Where a line of the data below has the string "pixels", copy that line.

Provided material –
^^^^^^^^
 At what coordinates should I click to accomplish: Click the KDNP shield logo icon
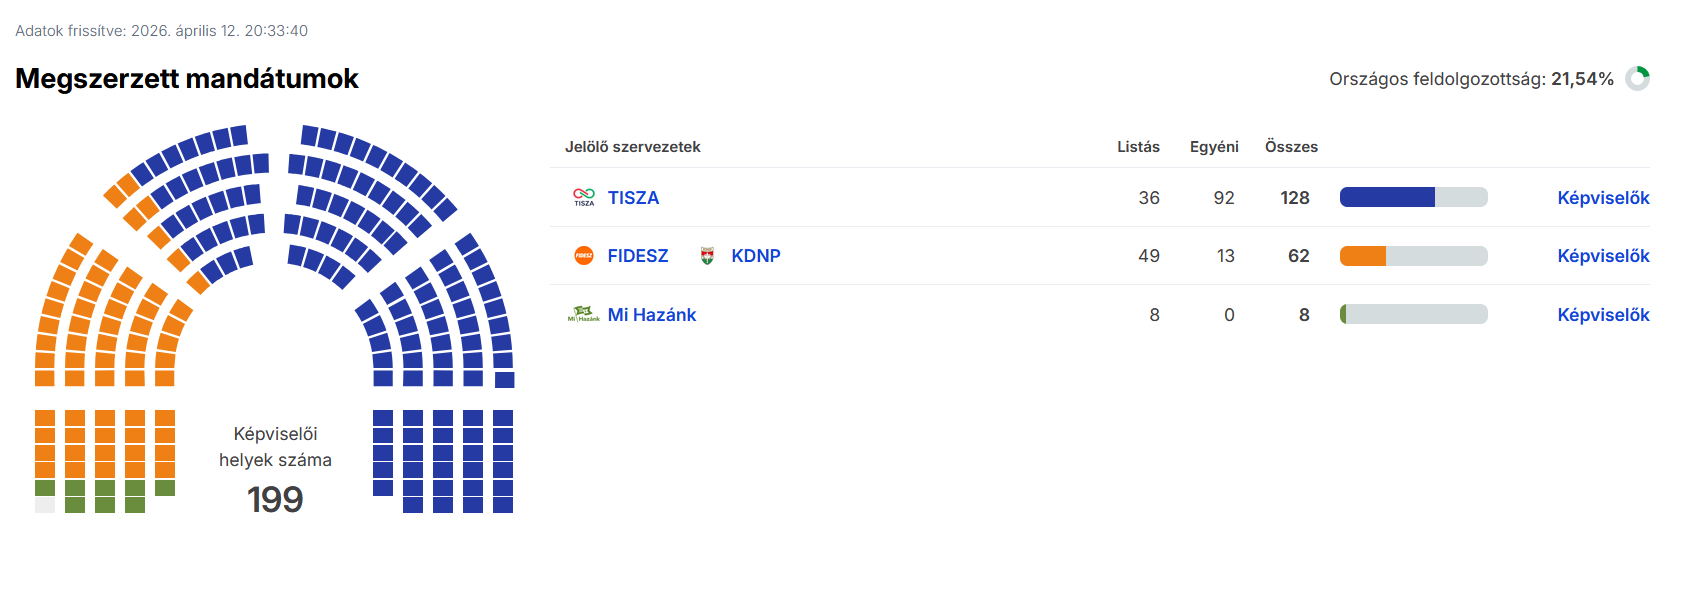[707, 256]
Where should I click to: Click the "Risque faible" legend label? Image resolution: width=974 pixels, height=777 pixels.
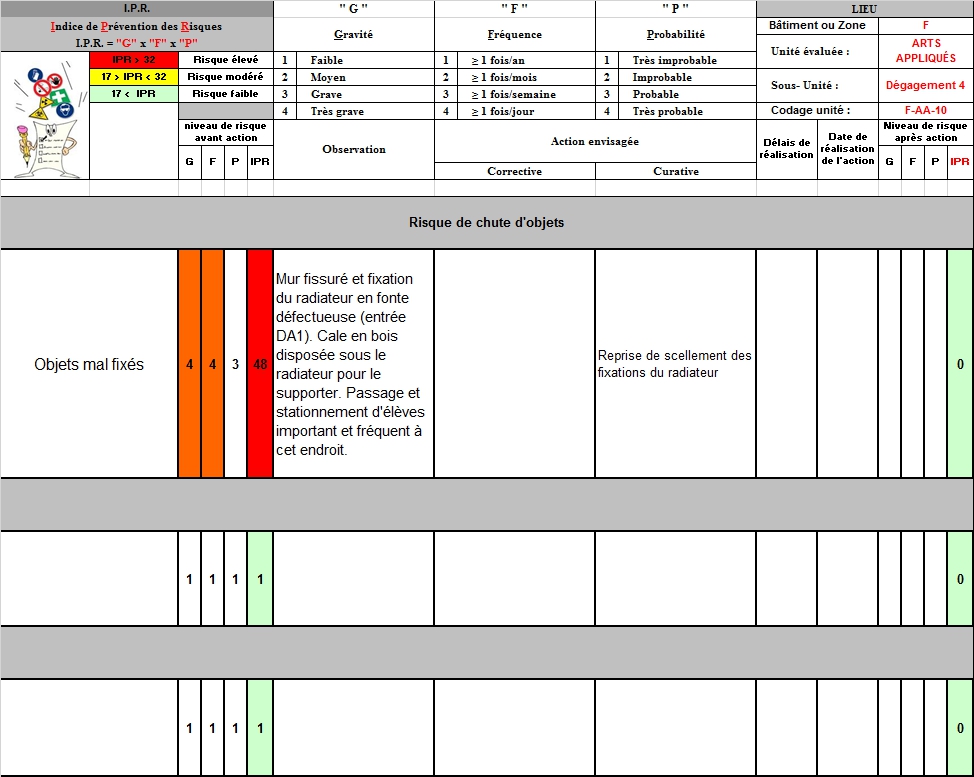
^^^^^^^^
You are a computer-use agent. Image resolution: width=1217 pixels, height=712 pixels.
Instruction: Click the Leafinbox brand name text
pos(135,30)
^^^^^^^^
Solution to this exercise –
Where should I click to: Click the "Risque faible" legend label? Image resolution: width=974 pixels, height=777 pixels.
You are a computer-use agent. Image resolution: width=1217 pixels, height=712 pixels.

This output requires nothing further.